Lately there has been a new measurement introduced, latency measurements. When you record a certain number of seconds of a recording whilst tracking the number of frames per second, then output that in a graph and then zoom in, you can see the turnaround time for the GPU. Basically the time it takes to render one frame can be monitored and tagged with a number in Milliseconds, this is latency. One frame can take, say 17ms. A colleague website discovered a while ago that there were some latency discrepancies in-between NVIDIA and AMD graphics cards with results being worse for AMD, especially in multi-GPU solutions. There is another problem with latency measurements, the vast majority of people don't like it, or don't understand it. Our forum reader base seems to really love this measurement, however when I asked some generic end users they just simply do not have a clue on how to interpret the charts based on latency measurements. We'll start off our reference reviews with some games analyzed.
But basically what these measurements show are anomalies like small stutters that you can sometimes (and please do read that well, sometimes) see on screen. Below, I'd like to run through some titles with you. Mind you, average FPS matters more than frametime measurements.
It's just an additional page or two of information that from now on we'll be serving you and these charts are intended for a more enthusiast reader base only.
So what are we looking at? Above, we recorded 60 seconds of the AVP benchmark. Each frame is recorded and output as latency, i.e. the time it takes to render one frame. Now if the GPU has an issue or if there is something going on in the PC, the stuff that you see on screen could result in a stutter or glitch. Now, in these charts if you see a spike, then the latency to draw a frame or multiple frames will go up dramatically. That effect translates to what you see on your monitor. This spike could mean a glitch or stutter that you see on your monitor for a fraction of a second (or repeatedly).

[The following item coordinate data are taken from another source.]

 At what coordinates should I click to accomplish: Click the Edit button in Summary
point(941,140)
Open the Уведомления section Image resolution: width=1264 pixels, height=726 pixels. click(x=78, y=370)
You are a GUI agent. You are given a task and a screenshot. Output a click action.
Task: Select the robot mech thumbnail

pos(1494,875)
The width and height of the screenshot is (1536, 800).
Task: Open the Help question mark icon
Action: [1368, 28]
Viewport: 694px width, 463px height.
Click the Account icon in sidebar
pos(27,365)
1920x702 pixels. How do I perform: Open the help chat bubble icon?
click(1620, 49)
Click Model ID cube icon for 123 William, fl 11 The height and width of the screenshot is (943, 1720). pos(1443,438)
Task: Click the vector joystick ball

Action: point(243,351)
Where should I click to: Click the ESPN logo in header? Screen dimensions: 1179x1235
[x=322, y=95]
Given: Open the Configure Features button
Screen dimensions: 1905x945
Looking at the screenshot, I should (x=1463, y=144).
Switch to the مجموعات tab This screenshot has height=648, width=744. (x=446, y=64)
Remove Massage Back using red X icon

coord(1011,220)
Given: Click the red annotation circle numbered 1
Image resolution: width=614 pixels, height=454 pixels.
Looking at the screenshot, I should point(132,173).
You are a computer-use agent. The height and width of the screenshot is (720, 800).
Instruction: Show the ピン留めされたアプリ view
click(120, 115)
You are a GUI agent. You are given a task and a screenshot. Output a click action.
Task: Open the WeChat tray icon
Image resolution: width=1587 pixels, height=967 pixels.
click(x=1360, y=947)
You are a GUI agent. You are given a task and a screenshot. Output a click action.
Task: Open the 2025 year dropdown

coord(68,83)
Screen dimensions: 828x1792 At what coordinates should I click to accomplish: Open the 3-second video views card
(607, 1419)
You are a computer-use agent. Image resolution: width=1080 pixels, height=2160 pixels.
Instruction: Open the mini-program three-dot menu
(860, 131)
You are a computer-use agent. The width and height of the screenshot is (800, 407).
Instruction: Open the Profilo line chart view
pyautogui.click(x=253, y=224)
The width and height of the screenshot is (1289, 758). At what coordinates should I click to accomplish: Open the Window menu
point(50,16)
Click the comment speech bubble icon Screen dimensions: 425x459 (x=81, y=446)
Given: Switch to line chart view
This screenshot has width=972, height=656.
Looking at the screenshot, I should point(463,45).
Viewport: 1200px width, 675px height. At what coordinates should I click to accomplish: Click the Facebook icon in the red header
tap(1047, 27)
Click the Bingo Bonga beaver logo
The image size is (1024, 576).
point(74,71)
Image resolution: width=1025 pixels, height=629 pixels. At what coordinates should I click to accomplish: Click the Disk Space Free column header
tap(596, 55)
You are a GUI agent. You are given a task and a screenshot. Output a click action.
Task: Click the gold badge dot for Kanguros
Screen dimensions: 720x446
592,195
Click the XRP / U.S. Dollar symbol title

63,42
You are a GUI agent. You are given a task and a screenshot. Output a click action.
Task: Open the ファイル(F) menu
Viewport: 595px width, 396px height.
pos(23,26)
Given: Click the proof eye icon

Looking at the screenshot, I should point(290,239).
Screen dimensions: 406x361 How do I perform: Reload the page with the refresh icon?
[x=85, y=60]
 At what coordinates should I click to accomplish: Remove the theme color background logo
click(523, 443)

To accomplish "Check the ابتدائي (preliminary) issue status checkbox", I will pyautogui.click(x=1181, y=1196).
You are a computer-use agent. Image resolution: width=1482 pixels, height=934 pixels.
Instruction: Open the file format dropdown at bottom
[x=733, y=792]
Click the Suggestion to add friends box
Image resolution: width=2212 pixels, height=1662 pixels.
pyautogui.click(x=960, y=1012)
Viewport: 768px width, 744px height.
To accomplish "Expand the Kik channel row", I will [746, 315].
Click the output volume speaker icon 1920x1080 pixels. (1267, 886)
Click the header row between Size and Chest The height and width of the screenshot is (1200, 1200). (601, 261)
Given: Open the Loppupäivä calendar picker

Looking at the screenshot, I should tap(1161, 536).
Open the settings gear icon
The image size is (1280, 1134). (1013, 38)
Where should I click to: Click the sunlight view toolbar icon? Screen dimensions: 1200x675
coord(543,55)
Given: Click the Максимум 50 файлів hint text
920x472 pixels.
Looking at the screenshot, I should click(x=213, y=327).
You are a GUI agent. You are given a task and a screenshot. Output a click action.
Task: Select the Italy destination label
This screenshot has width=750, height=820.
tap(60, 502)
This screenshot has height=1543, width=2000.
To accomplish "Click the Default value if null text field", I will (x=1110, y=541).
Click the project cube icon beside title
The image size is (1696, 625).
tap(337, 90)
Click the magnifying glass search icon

Above, Alien versus Predator measured over one minute. Absolutely flawless and smooth. The one spike in the middle of the chart is where the benchmark changes to another sequence.
Above, Hitman Absolution. The title is known for stuttering in the benchmark sequence with AMD cards. Realistically this looks bad, the reality however is that spikes from say 30ms up to 40ms you probably will not even notice, 50ms and above start becoming troublesome.
In the latest 13.3 Beta drivers AMD has addressed micro stuttering though the codebase for this was not included in the R7790 press driver. We'll retest one the new driver is final.
Above, Tomb Raider - butter smooth, the frametime latency is so low that it it almost can't be charted. We measured the standard benchmark for the first 30 seconds. Not one spike... really not one.
Above, Unigine Heaven - I wanted to include a synthetic test as well. Unigine Heaven is very well suited for that. over the 30 seconds measured there are two significant spikes. The reality is that this one translates into a small visible glitch on screen that you'll hardly even notice. In fact only with the trained eye can you notice these things.
This is my message to you guys, frametime measurements have been taken WAY out of proportion. What you see in these charts sometimes looks alarming with massive spikes, whilst your average end-user will never ever even see it on screen.
This is our first introduction with frame-time, or what I like to call Game Frame Experience measurements. Expect an extended dedicated article on this topic from us real soon.